The sight froze me like one of Medusa’s suitors. Usually when babies cry, they shut their eyes and shut out the world with their tears. But dehydrated little Ooseung was out of tears, and her eyes were wide and focused on the blood-sucking Lamiai feeding on her arm.

 

Eventually the nurses got what they came for (I don’t envy their job) and flew back to their Stygian ER stations. Poor Ooseungee was left with a giant bandaged gauntlet to protect  the IV in her little hand. She fell asleep on the stretcher exhausted. Never to trust another light-haired woman in a floral vest ever again.

 

Unfortunately it didn’t end there. Baby felt warm, and was re-awakened for a rectal thermometer check. She didn’t like that any better than the first time.

 

“101.5, I’d better tell he doctor,” the nurse said.

 

The pediatrician came back in and told us, “With nausea and a fever, we’re going to have to rule out a urinary tract infection.”

_Provided material_
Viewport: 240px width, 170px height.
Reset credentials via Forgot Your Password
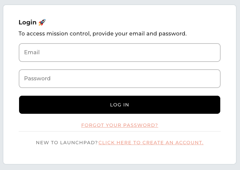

_Exercise requirements_
• a. For the hospital passage about Ooseung, decide whether each statement below agrees with it. Answer yes or no, and quote the exact words that decide it. (i) Ooseung kept her eyes shut while she cried. (ii) Ooseung fell asleep on the stretcher. (iii) The pediatrician said a urinary tract infection had to be ruled out.
• b. Write the next part of the hospital passage about Ooseung, starting right after the pediatrician's last statement.

_Answers to the exercises_
• a.
(i) No: "her eyes were wide and focused on the blood-sucking Lamiai feeding on her arm."
(ii) Yes: "She fell asleep on the stretcher exhausted."
(iii) Yes: "we’re going to have to rule out a urinary tract infection."

• b.
As a hospitalist, it’s kind of a joke (and a reality) that all sick elderly people have a urinary tract infection until proven otherwise. Like babies, old people often don’t have symptoms that point to what’s wrong. They just have symptoms to tell you something is wrong.

 

“We’re going to have to get a urine sample,” the young pediatrician sensed our dread.  “We have to put a catheter in her."


 

And once again, like the eternally returning eagle that pecks out Prometheus’ liver, little Ooseung was awoken from her sleep to be tortured yet again.

 

Only this time, The Mighty Ooseung changed tactics and used her wits instead of her brawn. As they pinned her down and were about to snake the catheter-ror in her Netherworldly regions, she forced out a gush of urine as darkly golden as the Fleece that Jason and The Argonauts died for. The nurses weren’t expecting that, and unfortunately, didn’t get a single drop of urine as it soaked into the mat (and the nurse's sleeve) like  blood into gladitorial earth.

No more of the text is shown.